Public Policy Dynamics Germany #5
Health and Politics in Germany
|Total COVID-19 cases:||2,505,193|
|14-day total COVID-19 cases per 100,000:||137.39|
|Total COVID-19 deaths:||71,934|
- Two Members of Parliament from the governing Christian Democratic Union (CDU) of Germany stand accused in two separate, yet similar, corruption scandals. Both face allegations of self-enrichment and corruption for arranging deals to procure masks that earned their companies hundreds of thousands of euros.
- The German health care system has lost thousands of employees in the nursing sector since the outbreak of the Covid-19 pandemic. Between late March and late July of 2020, the nursing staff in hospitals and nursing homes decreased by more than 9,000, according to the Bundesagentur für Arbeit (Federal Employment Agency), exacerbating Covid-19 capacity pressures.

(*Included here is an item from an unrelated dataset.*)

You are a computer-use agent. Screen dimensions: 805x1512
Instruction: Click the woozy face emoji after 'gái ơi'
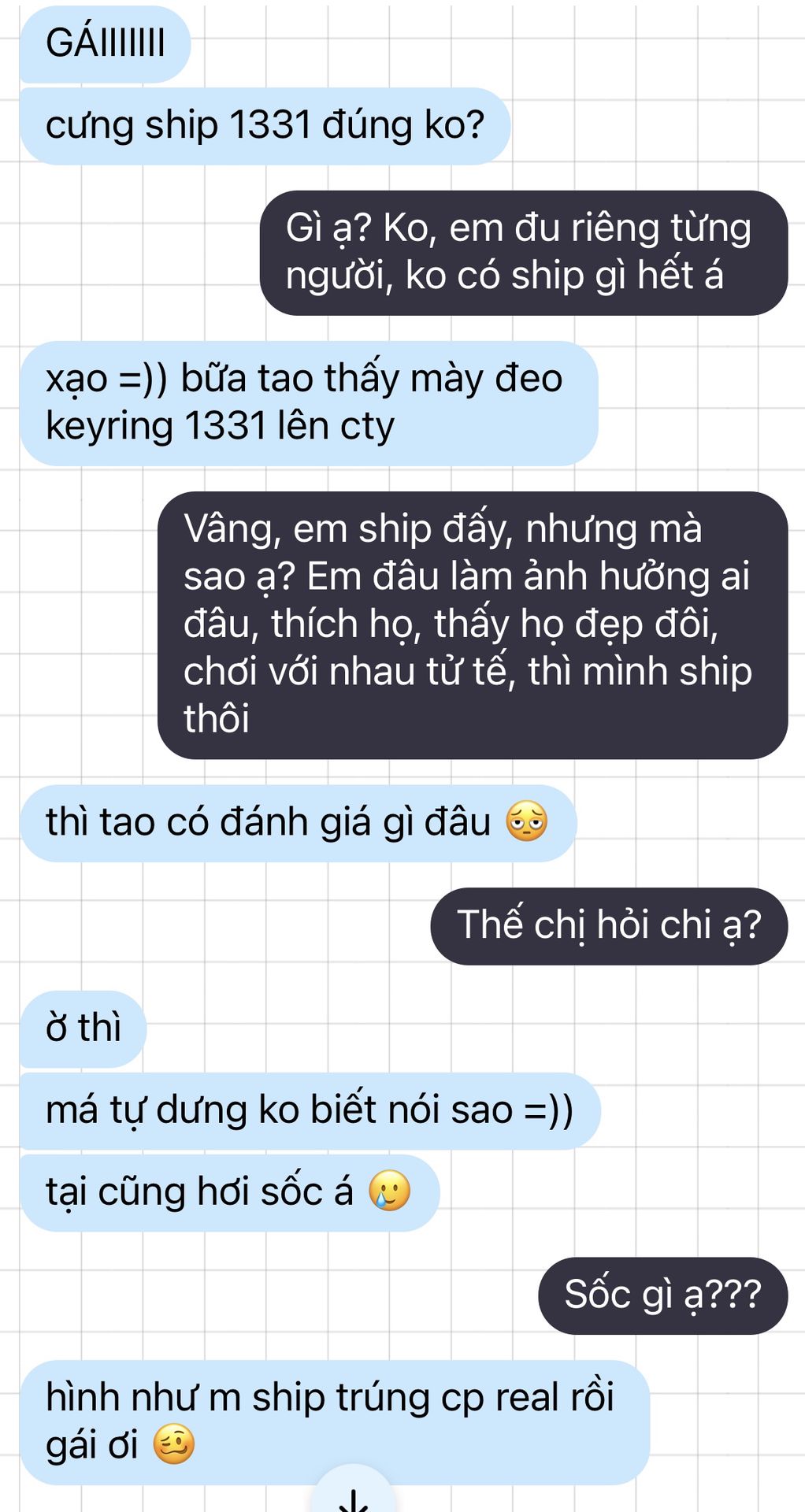click(173, 1444)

- Germany is at the verge of a third wave as Covid-19 cases rise again. While extending the lockdown until 28 March, Chancellor Angela Merkel and the 16 heads of government of the federal states have agreed on a five-step plan to relax some of the restrictions in place.

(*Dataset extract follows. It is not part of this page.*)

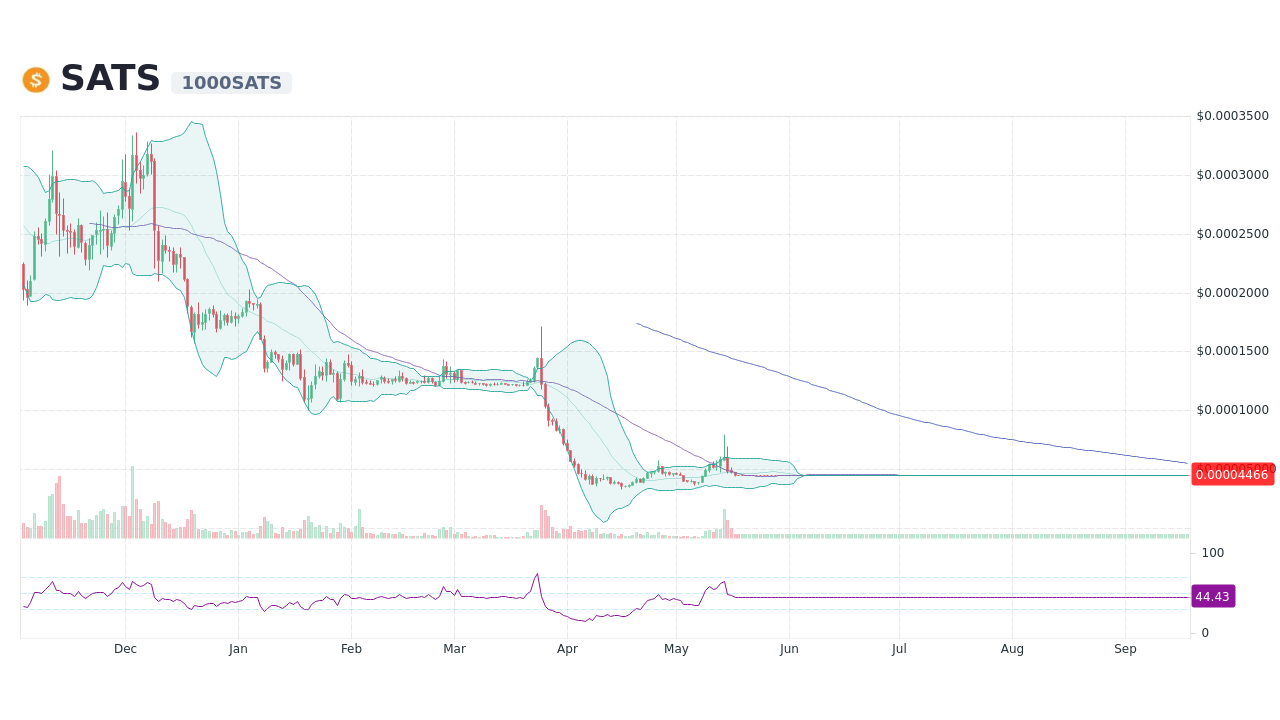Image resolution: width=1280 pixels, height=720 pixels.
Task: Click the SATS title heading
Action: click(110, 78)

- Much of the German political news in early March has been dominated by a corruption scandal surrounding two CDU MPs, which is threatening to damage public trust in the two Members of Parliament and politics in general. The foundations of these developments are two separate, yet similar, corruption cases in the German Parliament. Both cases date back to the spring and early summer of 2020, when the Covid-19 pandemic gained momentum and posed a challenge for Germany’s health care system.
- With medical masks were a rare good at the time, two politicians from the governing Christian Democrats and the Christian Socials (a regional party in Bavaria, and sister-party of the Christian Democrats) separately approached the federal Ministry of Health and arranged deals to procure masks from foreign manufacturers. In return, their respective companies earned hundreds of thousands of euros. Since the allegations arose in early March 2021, both Members of Parliament have faced huge pressure to resign from their mandate. While one of them (Nikolas Löbel, CDU) has resigned from his parliamentary mandate, the other (Georg Nüßlein, CSU) refused to do so, though Nüßlein has left the CSU. Both conservative parties and their fraction in Parliament face heavy criticism and have promised to further investigate misconduct regarding self-enrichment during the Covid-19 pandemic by its members.
- According to the Bundesagentur für Arbeit (Federal Employment Agency), Germany is losing thousands of staff members in hospitals and nursing homes. The loss of 9,000 employees between late March and late July 2020 equates to 0.5 percent of the overall nursing staff in Germany; in total, about 1.8 million people are employed in this sector. Hospitals have been affected to a higher degree than nursing homes.
- According to the report, all 16 states are affected by this development, with Bremen being hit the hardest, losing almost 1.7 percent of its nursing workforce. This development could be correlating with the Covid-19 pandemic, since employee numbers in the nursing sector grew prior to the outbreak. The Left Party blames the German Government for a bad financial endowment of the national health and nursing care insurances.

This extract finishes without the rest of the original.